Systemic factors in the child welfare and education systems and a lack of communication and trust between the two systems may affect the academic success of children and youth in the child welfare system. A new study published in the Journal of Public Child Welfare used interviews with child welfare and education stakeholders and foster parents in nine California counties to explore attributes of the two systems that affect foster children's academic performance.
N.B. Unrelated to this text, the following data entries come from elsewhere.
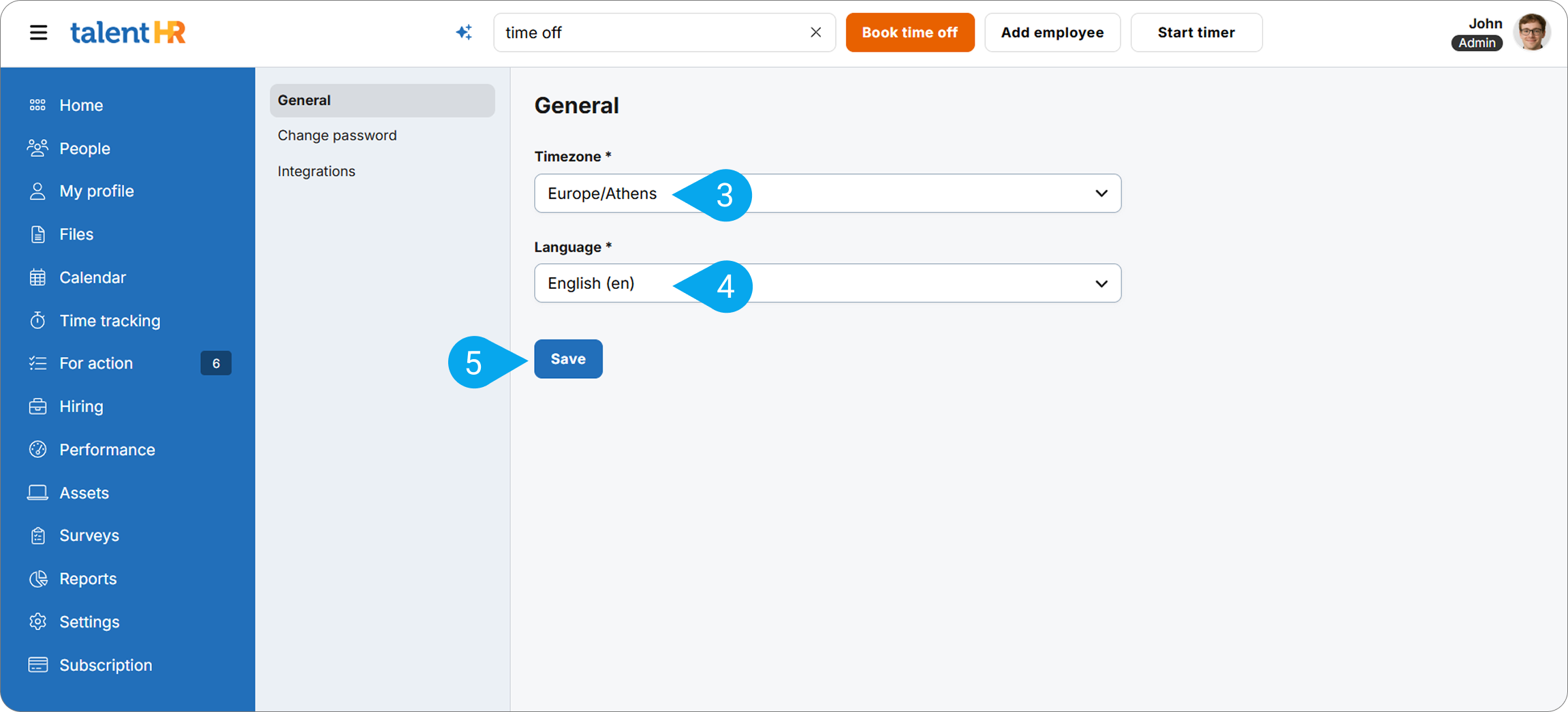Open the Calendar page in sidebar
Screen dimensions: 1568x712
coord(92,277)
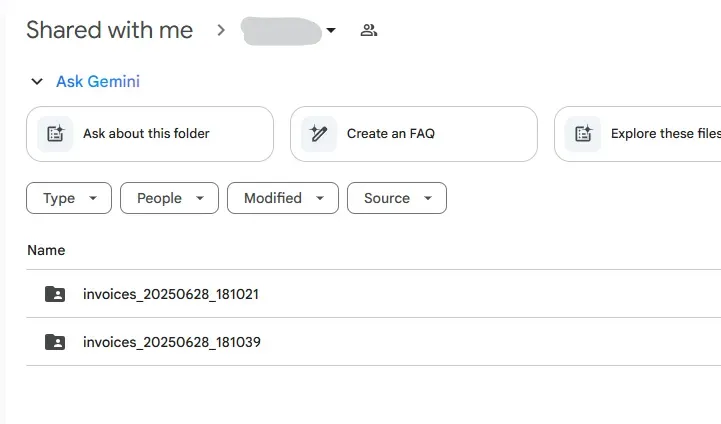The height and width of the screenshot is (424, 721).
Task: Open the Type filter dropdown
Action: [x=69, y=198]
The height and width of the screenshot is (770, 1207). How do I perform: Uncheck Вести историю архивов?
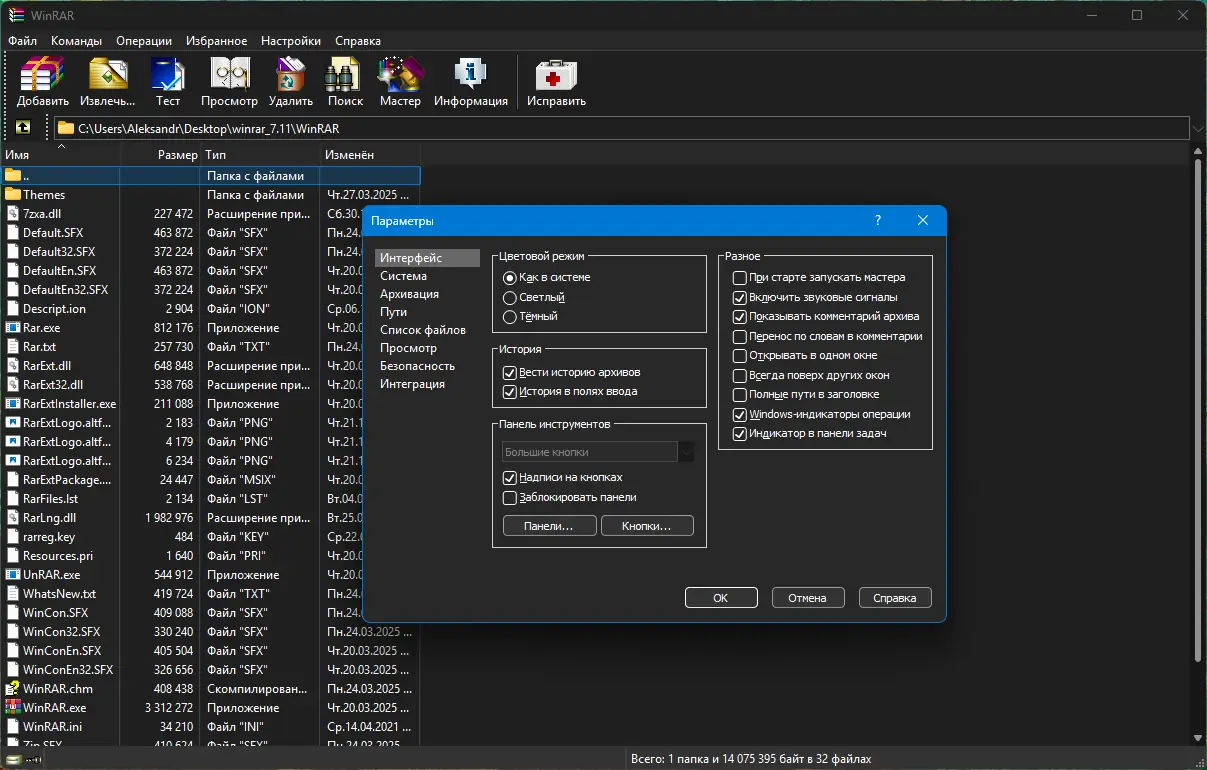[x=510, y=372]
The study also sought to identify differences in workers' perceptions regarding the educational issues foster children face and the role of each system in addressing these issues.

According to the results, three major factors affect foster children's performance in school:

  • Placement instability within the child welfare system: Multiple placements disrupt the continuity of education services and take an emotional toll that may affect the child's performance.
  • Limited financial resources of schools: Schools are often unable to create an individualized education plan (IEP) in a timely manner and to provide appropriate services.
  • Poor interagency communication: Issues include mistrust of actions and motives, misunderstanding of each other's systems, and poor coordination of services.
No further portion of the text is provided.